[Pixel coordinate grounding data]
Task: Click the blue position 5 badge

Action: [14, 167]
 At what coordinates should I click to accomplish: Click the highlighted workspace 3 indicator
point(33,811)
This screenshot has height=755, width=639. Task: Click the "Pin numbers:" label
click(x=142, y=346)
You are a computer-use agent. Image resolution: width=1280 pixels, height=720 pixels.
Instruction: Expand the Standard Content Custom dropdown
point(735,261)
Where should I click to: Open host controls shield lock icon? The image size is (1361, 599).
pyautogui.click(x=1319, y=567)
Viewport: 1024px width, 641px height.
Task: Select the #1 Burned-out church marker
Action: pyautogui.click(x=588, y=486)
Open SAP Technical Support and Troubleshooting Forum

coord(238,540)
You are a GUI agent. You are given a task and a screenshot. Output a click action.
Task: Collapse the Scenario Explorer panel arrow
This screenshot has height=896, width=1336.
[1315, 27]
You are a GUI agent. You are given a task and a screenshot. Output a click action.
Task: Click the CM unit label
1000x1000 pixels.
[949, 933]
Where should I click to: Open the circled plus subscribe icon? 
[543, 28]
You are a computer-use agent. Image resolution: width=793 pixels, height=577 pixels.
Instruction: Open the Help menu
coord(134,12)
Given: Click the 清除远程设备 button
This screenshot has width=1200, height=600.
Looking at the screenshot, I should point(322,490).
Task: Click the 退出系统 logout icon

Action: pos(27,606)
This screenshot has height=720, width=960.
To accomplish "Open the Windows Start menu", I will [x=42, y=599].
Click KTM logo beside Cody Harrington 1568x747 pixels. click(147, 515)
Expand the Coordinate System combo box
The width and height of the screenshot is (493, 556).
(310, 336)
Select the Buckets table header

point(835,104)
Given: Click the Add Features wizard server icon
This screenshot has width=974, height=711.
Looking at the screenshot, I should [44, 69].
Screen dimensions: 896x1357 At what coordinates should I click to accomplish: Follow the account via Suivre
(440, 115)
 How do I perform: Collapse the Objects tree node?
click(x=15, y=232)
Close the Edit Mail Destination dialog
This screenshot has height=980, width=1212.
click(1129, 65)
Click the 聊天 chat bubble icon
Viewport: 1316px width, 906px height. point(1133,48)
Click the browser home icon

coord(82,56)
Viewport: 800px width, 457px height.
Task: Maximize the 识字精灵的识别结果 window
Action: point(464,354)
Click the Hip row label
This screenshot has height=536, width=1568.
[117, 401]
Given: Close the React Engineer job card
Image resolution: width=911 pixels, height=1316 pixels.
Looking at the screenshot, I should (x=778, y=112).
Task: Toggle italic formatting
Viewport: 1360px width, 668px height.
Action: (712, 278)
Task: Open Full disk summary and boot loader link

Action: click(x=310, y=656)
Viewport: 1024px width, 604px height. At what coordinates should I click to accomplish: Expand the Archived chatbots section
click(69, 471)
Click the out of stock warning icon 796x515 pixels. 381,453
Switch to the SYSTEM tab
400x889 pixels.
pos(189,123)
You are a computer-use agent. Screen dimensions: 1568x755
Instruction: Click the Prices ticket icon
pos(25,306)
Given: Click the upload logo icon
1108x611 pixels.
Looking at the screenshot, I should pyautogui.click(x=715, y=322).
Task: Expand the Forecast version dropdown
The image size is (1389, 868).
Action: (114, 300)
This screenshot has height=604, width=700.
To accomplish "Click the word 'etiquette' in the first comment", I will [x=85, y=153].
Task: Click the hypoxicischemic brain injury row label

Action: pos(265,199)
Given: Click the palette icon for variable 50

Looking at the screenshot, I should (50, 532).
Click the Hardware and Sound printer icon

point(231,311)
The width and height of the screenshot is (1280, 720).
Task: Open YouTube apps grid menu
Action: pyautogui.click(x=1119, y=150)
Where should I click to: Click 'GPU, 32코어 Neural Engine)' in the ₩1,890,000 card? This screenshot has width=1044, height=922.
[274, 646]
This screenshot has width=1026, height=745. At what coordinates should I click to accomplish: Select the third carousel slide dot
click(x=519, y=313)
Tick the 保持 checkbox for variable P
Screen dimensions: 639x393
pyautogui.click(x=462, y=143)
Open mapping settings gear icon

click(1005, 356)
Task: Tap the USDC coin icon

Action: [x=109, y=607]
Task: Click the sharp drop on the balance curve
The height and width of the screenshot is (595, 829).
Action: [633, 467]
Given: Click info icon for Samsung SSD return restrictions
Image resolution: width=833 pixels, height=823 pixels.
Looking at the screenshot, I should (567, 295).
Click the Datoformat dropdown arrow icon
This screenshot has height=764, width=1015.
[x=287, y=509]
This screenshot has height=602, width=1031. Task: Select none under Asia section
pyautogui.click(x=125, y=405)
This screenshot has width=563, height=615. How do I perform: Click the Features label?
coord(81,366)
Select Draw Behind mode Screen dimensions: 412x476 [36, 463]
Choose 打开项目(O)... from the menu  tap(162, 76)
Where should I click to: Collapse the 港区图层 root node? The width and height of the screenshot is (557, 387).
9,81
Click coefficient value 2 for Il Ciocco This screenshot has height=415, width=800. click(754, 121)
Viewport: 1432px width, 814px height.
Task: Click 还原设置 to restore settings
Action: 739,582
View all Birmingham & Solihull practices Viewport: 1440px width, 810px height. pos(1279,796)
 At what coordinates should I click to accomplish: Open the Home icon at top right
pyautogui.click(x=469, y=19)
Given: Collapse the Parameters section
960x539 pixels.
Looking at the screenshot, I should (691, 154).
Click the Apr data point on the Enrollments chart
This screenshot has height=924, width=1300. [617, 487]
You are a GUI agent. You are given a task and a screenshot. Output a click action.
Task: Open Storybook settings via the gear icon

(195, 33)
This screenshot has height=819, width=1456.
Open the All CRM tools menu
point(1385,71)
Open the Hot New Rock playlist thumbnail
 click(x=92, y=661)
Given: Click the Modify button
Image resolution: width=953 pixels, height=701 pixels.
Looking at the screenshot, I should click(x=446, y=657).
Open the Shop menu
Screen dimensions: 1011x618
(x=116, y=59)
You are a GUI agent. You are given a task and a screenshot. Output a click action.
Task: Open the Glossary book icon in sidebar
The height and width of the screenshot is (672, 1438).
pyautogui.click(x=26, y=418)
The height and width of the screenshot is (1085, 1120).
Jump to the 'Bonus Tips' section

■ **Problem description**
All of the lines above should be returned exactly as written.

■ **Answer box**
Task: Click the blue position 5 badge

Action: [14, 167]
 At what coordinates should I click to accomplish: Click the highlighted workspace 3 indicator
point(33,811)
This screenshot has height=755, width=639. Task: Click the "Pin numbers:" label
click(x=142, y=346)
You are a computer-use agent. Image resolution: width=1280 pixels, height=720 pixels.
Instruction: Expand the Standard Content Custom dropdown
point(735,261)
Where should I click to: Open host controls shield lock icon? The image size is (1361, 599).
pyautogui.click(x=1319, y=567)
Viewport: 1024px width, 641px height.
Task: Select the #1 Burned-out church marker
Action: pyautogui.click(x=588, y=486)
Open SAP Technical Support and Troubleshooting Forum

coord(238,540)
You are a GUI agent. You are given a task and a screenshot. Output a click action.
Task: Collapse the Scenario Explorer panel arrow
This screenshot has height=896, width=1336.
[1315, 27]
You are a GUI agent. You are given a task and a screenshot. Output a click action.
Task: Click the CM unit label
1000x1000 pixels.
[949, 933]
Where should I click to: Open the circled plus subscribe icon? 
[543, 28]
You are a computer-use agent. Image resolution: width=793 pixels, height=577 pixels.
Instruction: Open the Help menu
coord(134,12)
Given: Click the 清除远程设备 button
This screenshot has width=1200, height=600.
Looking at the screenshot, I should point(322,490).
Task: Click the 退出系统 logout icon

Action: pos(27,606)
This screenshot has height=720, width=960.
To accomplish "Open the Windows Start menu", I will [x=42, y=599].
Click KTM logo beside Cody Harrington 1568x747 pixels. click(147, 515)
Expand the Coordinate System combo box
The width and height of the screenshot is (493, 556).
(310, 336)
Select the Buckets table header

point(835,104)
Given: Click the Add Features wizard server icon
This screenshot has width=974, height=711.
Looking at the screenshot, I should [44, 69].
Screen dimensions: 896x1357 At what coordinates should I click to accomplish: Follow the account via Suivre
(440, 115)
 How do I perform: Collapse the Objects tree node?
click(x=15, y=232)
Close the Edit Mail Destination dialog
This screenshot has height=980, width=1212.
click(1129, 65)
Click the 聊天 chat bubble icon
Viewport: 1316px width, 906px height. point(1133,48)
Click the browser home icon

coord(82,56)
Viewport: 800px width, 457px height.
Task: Maximize the 识字精灵的识别结果 window
Action: point(464,354)
Click the Hip row label
This screenshot has height=536, width=1568.
[117, 401]
Given: Close the React Engineer job card
Image resolution: width=911 pixels, height=1316 pixels.
Looking at the screenshot, I should (x=778, y=112).
Task: Toggle italic formatting
Viewport: 1360px width, 668px height.
Action: (712, 278)
Task: Open Full disk summary and boot loader link

Action: click(x=310, y=656)
Viewport: 1024px width, 604px height. At what coordinates should I click to accomplish: Expand the Archived chatbots section
click(69, 471)
Click the out of stock warning icon 796x515 pixels. 381,453
Switch to the SYSTEM tab
400x889 pixels.
pos(189,123)
You are a computer-use agent. Screen dimensions: 1568x755
Instruction: Click the Prices ticket icon
pos(25,306)
Given: Click the upload logo icon
1108x611 pixels.
Looking at the screenshot, I should pyautogui.click(x=715, y=322).
Task: Expand the Forecast version dropdown
The image size is (1389, 868).
Action: (114, 300)
This screenshot has height=604, width=700.
To accomplish "Click the word 'etiquette' in the first comment", I will [x=85, y=153].
Task: Click the hypoxicischemic brain injury row label

Action: pos(265,199)
Given: Click the palette icon for variable 50

Looking at the screenshot, I should (50, 532).
Click the Hardware and Sound printer icon

point(231,311)
The width and height of the screenshot is (1280, 720).
Task: Open YouTube apps grid menu
Action: pyautogui.click(x=1119, y=150)
Where should I click to: Click 'GPU, 32코어 Neural Engine)' in the ₩1,890,000 card? This screenshot has width=1044, height=922.
[274, 646]
This screenshot has width=1026, height=745. At what coordinates should I click to accomplish: Select the third carousel slide dot
click(x=519, y=313)
Tick the 保持 checkbox for variable P
Screen dimensions: 639x393
pyautogui.click(x=462, y=143)
Open mapping settings gear icon

click(1005, 356)
Task: Tap the USDC coin icon

Action: [x=109, y=607]
Task: Click the sharp drop on the balance curve
The height and width of the screenshot is (595, 829).
Action: [633, 467]
Given: Click info icon for Samsung SSD return restrictions
Image resolution: width=833 pixels, height=823 pixels.
Looking at the screenshot, I should (567, 295).
Click the Datoformat dropdown arrow icon
This screenshot has height=764, width=1015.
[x=287, y=509]
This screenshot has height=602, width=1031. Task: Select none under Asia section
pyautogui.click(x=125, y=405)
This screenshot has width=563, height=615. How do I perform: Click the Features label?
coord(81,366)
Select Draw Behind mode Screen dimensions: 412x476 [36, 463]
Choose 打开项目(O)... from the menu  tap(162, 76)
Where should I click to: Collapse the 港区图层 root node? The width and height of the screenshot is (557, 387).
9,81
Click coefficient value 2 for Il Ciocco This screenshot has height=415, width=800. click(754, 121)
Viewport: 1432px width, 814px height.
Task: Click 还原设置 to restore settings
Action: 739,582
View all Birmingham & Solihull practices Viewport: 1440px width, 810px height. pos(1279,796)
 At what coordinates should I click to accomplish: Open the Home icon at top right
pyautogui.click(x=469, y=19)
Given: Collapse the Parameters section
960x539 pixels.
Looking at the screenshot, I should (691, 154).
Click the Apr data point on the Enrollments chart
This screenshot has height=924, width=1300. [617, 487]
You are a GUI agent. You are given a task and a screenshot. Output a click action.
Task: Open Storybook settings via the gear icon

(195, 33)
This screenshot has height=819, width=1456.
Open the All CRM tools menu
point(1385,71)
Open the Hot New Rock playlist thumbnail
 click(x=92, y=661)
Given: Click the Modify button
Image resolution: width=953 pixels, height=701 pixels.
Looking at the screenshot, I should click(x=446, y=657).
Open the Shop menu
Screen dimensions: 1011x618
(x=116, y=59)
You are a GUI agent. You are given a task and a screenshot. Output a click action.
Task: Open the Glossary book icon in sidebar
The height and width of the screenshot is (672, 1438).
pyautogui.click(x=26, y=418)
The height and width of the screenshot is (1085, 1120).
Jump to the 'Bonus Tips' section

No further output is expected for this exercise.